HenriVolney@sh.itjust.works 1 day ago
There were no Christian before Christ. They were Jews, as was Jesus.
fredofredo@lemmy.world 1 day ago
Maybe because JC was a great guy and a lot of people believed in what he had to say. So, in order to benefit from his fame and gain the trust of his past and potential future followers, there was a gathering a hundred or so years after his death where they chose suitable accounts of his life to include in the book called the new testament. Accounts like the ones later found in the Nag Hammadhi texts and “gnostic gospels” were excluded because they undermined the authoritiy of the church and the power of priests to be the only ones to interpret the will of God.
bizarroland@lemmy.world 22 hours ago
He’s very much not.
I mean, using Jesus to recontextualize the Old Testament God definitely misses the mark. Jesus was here on a mission of mercy to cross the boundary between the sinful ape and the rising angel, and to bring as many people along with him as he could.
But once you’re grafted into the tree of Judaism through Christianity, you still have to abide by the rules of Judaism (with the exception that foods are no longer verbotan or whatever).
Jesus was an incredibly stern man who was very rigid and inflexible on his views because he had the eternal viewpoint.
He refused to perform am exorcism for a Samaritan woman’s daughter who was half Jewish because she wasn’t full Jewish even though she was perfectly faithful until she made such a hue and cry that she publically shamed him into it.
He would snap at his own friends if they said the wrong thing or failed to understand something because he didn’t effectively communicate it to them so that they would understand at the same level he did.
And I don’t hold any of these actions against him, he was on what should be the most important mission in all of human history, right?
But the modern Christianity teachings of Christ where he’s like buddy Jesus and he’s just a happy-go-lucky, I love everyone peace, love, and harmony dude is absolutely not the way he’s actually represented in the Bible by his closest followers.
It was not out of the realm of normalcy for him to do things like beating the fuck out of a temple full of salespeople.
But once again, the sheer stress of his every moment, the fact that if he told a lie, if he felt lust, envy, greed, selfishness, anything that even approximated a sin, it would destroy all of humanity, and himself in the process, must have been so stressful, that in a way, I believe it was a mercy that he died so young.
If Jesus had had to stick it out into his 80s, I don’t know.
Maybe he would have fallen along the way.
Ledivin@lemmy.world 1 day ago
The simple answer is that the gospel wasn’t working as well as it had been, so they had to change it up to continue attracting people.
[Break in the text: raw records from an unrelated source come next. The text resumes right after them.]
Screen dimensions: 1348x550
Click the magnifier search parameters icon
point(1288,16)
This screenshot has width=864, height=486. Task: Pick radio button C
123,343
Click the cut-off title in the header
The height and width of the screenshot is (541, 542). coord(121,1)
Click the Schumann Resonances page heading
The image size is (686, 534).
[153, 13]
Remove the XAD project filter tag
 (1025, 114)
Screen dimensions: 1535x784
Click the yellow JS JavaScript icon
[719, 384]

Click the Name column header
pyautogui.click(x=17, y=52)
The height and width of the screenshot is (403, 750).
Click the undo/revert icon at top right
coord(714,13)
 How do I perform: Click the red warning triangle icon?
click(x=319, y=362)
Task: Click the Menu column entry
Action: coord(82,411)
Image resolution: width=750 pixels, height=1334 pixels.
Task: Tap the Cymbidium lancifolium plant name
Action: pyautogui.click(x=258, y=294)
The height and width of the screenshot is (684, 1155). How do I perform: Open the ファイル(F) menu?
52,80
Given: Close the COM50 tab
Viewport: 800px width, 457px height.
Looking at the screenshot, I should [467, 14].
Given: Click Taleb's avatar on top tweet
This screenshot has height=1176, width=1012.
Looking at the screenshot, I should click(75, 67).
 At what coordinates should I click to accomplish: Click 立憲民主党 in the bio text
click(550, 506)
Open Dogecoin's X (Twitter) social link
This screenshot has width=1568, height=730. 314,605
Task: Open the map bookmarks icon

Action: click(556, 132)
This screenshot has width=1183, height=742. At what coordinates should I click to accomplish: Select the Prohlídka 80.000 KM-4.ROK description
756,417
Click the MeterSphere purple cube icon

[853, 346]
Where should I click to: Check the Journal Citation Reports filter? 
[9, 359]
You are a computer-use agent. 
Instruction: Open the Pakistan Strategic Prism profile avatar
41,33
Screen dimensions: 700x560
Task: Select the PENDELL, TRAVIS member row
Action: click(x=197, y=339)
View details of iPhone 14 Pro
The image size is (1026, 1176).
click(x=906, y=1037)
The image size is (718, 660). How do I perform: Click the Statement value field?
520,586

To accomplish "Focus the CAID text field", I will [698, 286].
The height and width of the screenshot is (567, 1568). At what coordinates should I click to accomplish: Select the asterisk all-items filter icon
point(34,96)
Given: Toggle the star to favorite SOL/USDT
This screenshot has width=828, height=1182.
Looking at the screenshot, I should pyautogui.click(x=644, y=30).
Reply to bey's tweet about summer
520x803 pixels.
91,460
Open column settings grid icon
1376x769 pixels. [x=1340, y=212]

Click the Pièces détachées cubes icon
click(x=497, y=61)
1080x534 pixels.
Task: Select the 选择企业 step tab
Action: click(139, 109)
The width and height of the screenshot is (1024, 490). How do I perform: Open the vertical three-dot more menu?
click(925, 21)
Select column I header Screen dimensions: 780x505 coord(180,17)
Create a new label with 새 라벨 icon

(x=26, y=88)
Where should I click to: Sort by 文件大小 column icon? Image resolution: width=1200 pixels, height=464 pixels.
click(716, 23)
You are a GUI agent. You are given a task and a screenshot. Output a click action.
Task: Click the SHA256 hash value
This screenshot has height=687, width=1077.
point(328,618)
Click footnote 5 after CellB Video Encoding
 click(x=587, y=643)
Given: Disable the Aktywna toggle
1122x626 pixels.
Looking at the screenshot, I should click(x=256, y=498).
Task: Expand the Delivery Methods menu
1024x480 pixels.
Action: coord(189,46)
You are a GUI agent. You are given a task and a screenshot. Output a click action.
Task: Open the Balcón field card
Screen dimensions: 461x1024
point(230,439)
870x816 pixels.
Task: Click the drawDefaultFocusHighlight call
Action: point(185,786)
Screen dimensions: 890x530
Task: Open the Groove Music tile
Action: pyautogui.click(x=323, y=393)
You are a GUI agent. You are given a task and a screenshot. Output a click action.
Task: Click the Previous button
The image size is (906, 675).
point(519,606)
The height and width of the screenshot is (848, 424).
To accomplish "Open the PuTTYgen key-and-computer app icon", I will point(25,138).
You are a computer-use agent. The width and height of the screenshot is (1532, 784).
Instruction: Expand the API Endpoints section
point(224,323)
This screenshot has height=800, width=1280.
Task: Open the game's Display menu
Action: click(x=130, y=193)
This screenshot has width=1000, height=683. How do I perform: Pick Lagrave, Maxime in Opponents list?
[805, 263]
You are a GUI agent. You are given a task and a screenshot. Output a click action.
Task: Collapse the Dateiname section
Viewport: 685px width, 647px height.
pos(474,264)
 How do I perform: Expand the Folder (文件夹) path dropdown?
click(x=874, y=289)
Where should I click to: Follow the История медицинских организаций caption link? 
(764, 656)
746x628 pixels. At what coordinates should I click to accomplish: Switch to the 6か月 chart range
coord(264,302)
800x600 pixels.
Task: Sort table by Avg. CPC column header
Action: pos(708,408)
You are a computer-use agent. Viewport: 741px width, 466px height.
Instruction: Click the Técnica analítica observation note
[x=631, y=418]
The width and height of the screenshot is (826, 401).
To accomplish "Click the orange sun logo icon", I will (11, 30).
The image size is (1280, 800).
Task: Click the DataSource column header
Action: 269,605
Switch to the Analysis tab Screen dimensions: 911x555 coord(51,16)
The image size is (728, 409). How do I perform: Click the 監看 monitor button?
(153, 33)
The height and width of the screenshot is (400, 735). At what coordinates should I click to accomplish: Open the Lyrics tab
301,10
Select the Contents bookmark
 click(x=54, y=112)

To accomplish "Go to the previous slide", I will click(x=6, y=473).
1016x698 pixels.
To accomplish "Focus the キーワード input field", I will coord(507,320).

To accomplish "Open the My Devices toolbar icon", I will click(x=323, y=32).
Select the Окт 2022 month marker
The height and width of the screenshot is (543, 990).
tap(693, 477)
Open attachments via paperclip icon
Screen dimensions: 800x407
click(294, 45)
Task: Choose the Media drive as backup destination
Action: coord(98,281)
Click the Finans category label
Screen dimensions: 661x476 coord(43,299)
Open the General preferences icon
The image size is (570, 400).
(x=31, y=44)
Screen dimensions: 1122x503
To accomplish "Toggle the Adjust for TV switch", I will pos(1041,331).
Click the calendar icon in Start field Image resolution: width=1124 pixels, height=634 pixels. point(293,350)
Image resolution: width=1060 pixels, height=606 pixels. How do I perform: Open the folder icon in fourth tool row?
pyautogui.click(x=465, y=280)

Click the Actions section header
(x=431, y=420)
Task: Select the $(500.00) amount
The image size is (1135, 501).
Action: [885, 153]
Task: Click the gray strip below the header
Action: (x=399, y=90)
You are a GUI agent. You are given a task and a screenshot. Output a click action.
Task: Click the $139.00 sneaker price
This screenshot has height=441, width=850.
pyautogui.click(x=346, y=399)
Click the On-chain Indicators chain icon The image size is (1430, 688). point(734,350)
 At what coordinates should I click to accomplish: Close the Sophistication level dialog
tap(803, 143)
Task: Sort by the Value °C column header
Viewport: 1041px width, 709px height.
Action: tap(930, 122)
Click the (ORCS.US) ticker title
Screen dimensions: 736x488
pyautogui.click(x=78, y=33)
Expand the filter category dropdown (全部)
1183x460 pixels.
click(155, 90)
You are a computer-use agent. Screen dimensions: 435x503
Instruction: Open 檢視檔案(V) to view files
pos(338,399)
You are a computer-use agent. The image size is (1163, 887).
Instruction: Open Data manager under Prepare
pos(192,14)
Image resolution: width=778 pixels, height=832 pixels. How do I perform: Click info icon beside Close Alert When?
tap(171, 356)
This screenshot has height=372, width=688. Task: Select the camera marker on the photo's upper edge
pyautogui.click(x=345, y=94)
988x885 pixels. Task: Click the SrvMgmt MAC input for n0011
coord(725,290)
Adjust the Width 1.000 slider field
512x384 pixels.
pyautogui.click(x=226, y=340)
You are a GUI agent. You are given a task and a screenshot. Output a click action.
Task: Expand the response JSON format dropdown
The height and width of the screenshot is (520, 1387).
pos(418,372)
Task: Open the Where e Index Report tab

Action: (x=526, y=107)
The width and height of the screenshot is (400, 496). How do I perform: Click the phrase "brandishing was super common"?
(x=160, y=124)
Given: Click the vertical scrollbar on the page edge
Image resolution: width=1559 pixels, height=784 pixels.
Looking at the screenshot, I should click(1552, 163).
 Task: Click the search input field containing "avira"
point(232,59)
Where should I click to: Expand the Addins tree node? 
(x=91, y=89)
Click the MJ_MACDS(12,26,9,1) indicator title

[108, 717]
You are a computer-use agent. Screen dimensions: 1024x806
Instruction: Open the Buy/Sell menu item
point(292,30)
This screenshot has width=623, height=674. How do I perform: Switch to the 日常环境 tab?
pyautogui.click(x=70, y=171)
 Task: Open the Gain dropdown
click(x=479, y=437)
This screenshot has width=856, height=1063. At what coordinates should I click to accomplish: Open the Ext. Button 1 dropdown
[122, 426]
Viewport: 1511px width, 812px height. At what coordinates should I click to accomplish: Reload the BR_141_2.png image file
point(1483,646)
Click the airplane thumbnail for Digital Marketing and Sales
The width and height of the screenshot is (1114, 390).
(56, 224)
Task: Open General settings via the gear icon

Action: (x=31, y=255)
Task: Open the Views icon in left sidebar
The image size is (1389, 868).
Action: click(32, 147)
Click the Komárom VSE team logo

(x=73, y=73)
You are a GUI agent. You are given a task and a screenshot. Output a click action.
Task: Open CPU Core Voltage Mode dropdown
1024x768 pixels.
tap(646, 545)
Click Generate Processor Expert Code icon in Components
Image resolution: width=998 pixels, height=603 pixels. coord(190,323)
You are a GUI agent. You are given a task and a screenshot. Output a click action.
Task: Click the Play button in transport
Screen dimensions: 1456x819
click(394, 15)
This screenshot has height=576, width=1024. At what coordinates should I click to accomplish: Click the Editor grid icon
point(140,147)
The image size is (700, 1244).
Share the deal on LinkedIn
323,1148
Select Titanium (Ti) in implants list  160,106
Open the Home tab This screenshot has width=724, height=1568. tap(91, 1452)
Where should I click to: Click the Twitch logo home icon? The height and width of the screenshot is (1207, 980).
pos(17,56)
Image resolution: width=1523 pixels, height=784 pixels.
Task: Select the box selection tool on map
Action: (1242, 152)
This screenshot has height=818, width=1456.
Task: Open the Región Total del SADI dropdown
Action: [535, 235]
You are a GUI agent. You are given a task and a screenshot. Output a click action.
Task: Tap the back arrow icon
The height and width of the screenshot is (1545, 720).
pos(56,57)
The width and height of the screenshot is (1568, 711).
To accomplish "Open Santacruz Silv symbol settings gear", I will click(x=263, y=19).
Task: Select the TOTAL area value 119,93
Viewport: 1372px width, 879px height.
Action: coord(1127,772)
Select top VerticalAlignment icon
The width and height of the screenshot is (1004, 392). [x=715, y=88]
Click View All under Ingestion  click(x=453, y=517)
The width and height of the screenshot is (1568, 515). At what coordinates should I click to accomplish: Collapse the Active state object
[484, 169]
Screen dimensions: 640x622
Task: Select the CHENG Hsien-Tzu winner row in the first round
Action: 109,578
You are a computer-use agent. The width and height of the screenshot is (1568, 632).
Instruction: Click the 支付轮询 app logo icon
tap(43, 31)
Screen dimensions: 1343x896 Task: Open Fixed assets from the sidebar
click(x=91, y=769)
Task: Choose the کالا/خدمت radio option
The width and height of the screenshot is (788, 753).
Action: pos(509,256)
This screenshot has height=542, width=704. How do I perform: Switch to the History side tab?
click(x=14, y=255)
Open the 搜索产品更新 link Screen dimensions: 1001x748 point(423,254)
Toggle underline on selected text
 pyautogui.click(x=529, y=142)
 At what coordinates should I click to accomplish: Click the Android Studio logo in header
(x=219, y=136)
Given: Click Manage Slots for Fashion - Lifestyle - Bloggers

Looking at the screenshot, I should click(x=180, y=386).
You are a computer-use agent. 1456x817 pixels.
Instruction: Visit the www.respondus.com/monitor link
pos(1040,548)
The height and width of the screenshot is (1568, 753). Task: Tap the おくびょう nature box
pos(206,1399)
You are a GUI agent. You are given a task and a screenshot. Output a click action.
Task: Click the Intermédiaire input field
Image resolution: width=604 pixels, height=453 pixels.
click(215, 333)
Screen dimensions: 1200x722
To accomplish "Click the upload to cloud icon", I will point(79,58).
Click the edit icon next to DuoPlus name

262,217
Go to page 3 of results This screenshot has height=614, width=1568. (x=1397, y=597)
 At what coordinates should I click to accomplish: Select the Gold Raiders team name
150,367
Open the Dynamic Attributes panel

Cults are basically popularity contests, and you can’t win if you’re scaring everyone away.
RobotToaster@mander.xyz 1 day ago
This is one of the reasons Gnosticism exists. In the gnostic interpretation the God of the old testament was the demiurge, while the snake (which may actually be an eagle, translation is hard) is identified with God or Jesus.
Redditmodstouchgrass@lemmy.zip 2 hours ago
My take is that it’s a reflection of the Israelite people. It’s easy to be all fire and brimstone when you can back it up with military force. Suspiciously that all went away after they got conquered…
TankovayaDiviziya@lemmy.world 2 hours ago
Yahweh was originally a Levant god of war.